Enfin libérée de ses responsabilités et des contraintes sociales, la narratrice se voit désormais considérée, caressée, aimée par ceux qui hier ne la trouvaient « pas du tout assimilable ». Fort de son infériorité, désormais évidente au regard de l’évolution des espèces, elle apprécie « la vertu du contentement » et c’est à une vie plus simple, plus instinctive, qu’elle s’initie, jouissant de l’obscurité, de la lenteur, de l’insignifiance – d’une sagesse. C’est surtout sa sortie « en dehors des mots » qui l’allège, insiste mi-amère mi-enjouée l’auteur qui ne rate aucune occasion pour égratigner les travers d’une humanité perdue dans la conscience démesurée de soi et l’individualisme forcené.
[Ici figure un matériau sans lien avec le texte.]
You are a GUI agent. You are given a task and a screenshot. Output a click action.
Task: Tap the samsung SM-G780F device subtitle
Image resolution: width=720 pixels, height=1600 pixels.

La romancière ne manque pas non plus d’ironie pour décrire jusqu’à l’absurde l’exaltation de la narratrice qui trouve dorénavant sa relation avec A. plus harmonieuse. « Nous sommes plus ensemble que jamais dans notre séparation » assure-t-elle, et dans son nouvel état de dépendance, fait de douceur, d’ignorance et de docilité absolue, « il m’est enfin possible de l’aimer de la façon qu’il aurait voulue ».
Parabole sur l’aliénation dans le couple, Espèces prend acte de son impossible comme relation égalitaire et épanouie. Entre dérision et désespoir, la créature hybride de Ying Chen joue il est vrai un peu trop des contradictions, sans compter les longueurs et un rythme narratif qui ronronne volontiers, du moins jusqu’à l’irruption dans le foyer d’une maîtresse de A. Reste pourtant préservée la puissance de questionnement de cette fable contemporaine qui fonctionne jusqu’à l’acte final dépourvu, lui, de toute ambiguïté.

Sophie Deltin

Espèces
Ying Chen
Seuil, 212 pages, 17

Réincarnation domestique Par Sophie Deltin
Le Matricule des Anges n°118 , novembre 2010.